Augustus (Imperator Caesar Divi Filius Augustus), as Caesar's adopted son and heir, discarded the family name of his natural father and initially renamed himself "Gaius Julius Caesar" after his adoptive father. It was also customary for the adopted son to acknowledge his original family by adding an extra name at the end of his new name. As such, Augustus' adopted name would have been "Gaius Julius Caesar Octavianus". However, there is no evidence that he ever used the name Octavianus.
Following Augustus' ascension as the first emperor of the Roman Empire in 27 BC, his family became a de facto royal house, known in historiography as the "Julio-Claudian dynasty". For various reasons, the Julio-Claudians followed in the example of Julius Caesar and Augustus by utilizing adoption as a tool for dynastic succession. The next four emperors were closely related through a combination of blood relation, marriage and adoption.

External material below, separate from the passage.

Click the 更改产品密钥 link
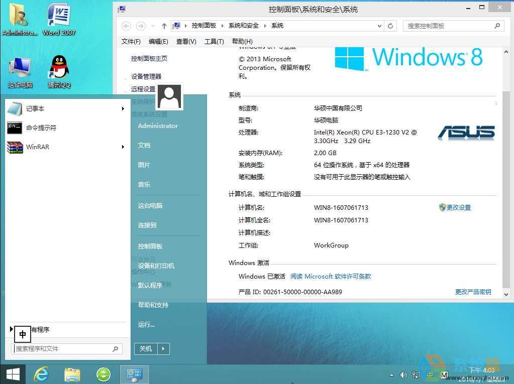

Tiberius (Tiberius Caesar Divi Augusti Filius Augustus), a Claudian by birth, became Augustus' stepson after the latter's marriage to Livia, who divorced Tiberius' natural father in the process. Tiberius' connection to the Julian side of the Imperial family grew closer when he married Augustus' only daughter, Julia the Elder. He ultimately succeeded Augustus as emperor in AD 14 after becoming his stepfather's adopted son and heir.
Caligula (Gaius Julius Caesar Augustus Germanicus) was born into the Julian and Claudian branches of the Imperial family, thereby making him the first actual "Julio-Claudian" emperor. His father, Germanicus, was the son of Nero Claudius Drusus and Antonia Minor, the son of Livia and the daughter of Octavia Minor respectively. Germanicus was also a great-nephew of Augustus on his mother's side and nephew of Tiberius on his father's side. His wife, Agrippina the Elder, was a granddaughter of Augustus. Through Agrippina, Germanicus' children – including Caligula – were Augustus' great-grandchildren. When Augustus adopted Tiberius, the latter was required to adopt his brother's eldest son as well, thus allowing Germanicus' side of the Imperial family to inherit the Julius nomen.
Claudius (Tiberius Claudius Caesar Augustus Germanicus), the younger brother of Germanicus, was a Claudian on the side of his father, Nero Claudius Drusus, younger brother of Tiberius. However, he was also related to the Julian branch of the Imperial family through his mother, Antonia Minor. As a son of Antonia, Claudius was a great-nephew of Augustus. Moreover, he was also Augustus' step-grandson due to the fact that his father was a stepson of Augustus. Unlike Tiberius and Germanicus, both of whom were born as Claudians and became adopted Julians, Claudius was not adopted into the Julian family. Upon becoming emperor, however, he added the Julian-affiliated cognomen Caesar to his full name.
Nero (Nero Claudius Caesar Augustus Germanicus) was a great-great-grandson of Augustus and Livia through his mother, Agrippina the Younger. The younger Agrippina was a daughter of Germanicus and Agrippina the Elder, as well as Caligula's sister. Through his mother, Nero was related by blood to the Julian and Claudian branches of the Imperial family. However, he was born into the Domitii Ahenobarbi on his father's side. Nero became a Claudian in name as a result of Agrippina's marriage to her uncle, Claudius, who ultimately adopted her son as his own. He succeeded Claudius in AD 54, becoming the last direct descendant of Augustus to rule the Roman Empire. Within a year of Nero's suicide in AD 68, the Julio-Claudian dynasty was succeeded by the Flavian emperors following a brief civil war over the vacant Imperial throne.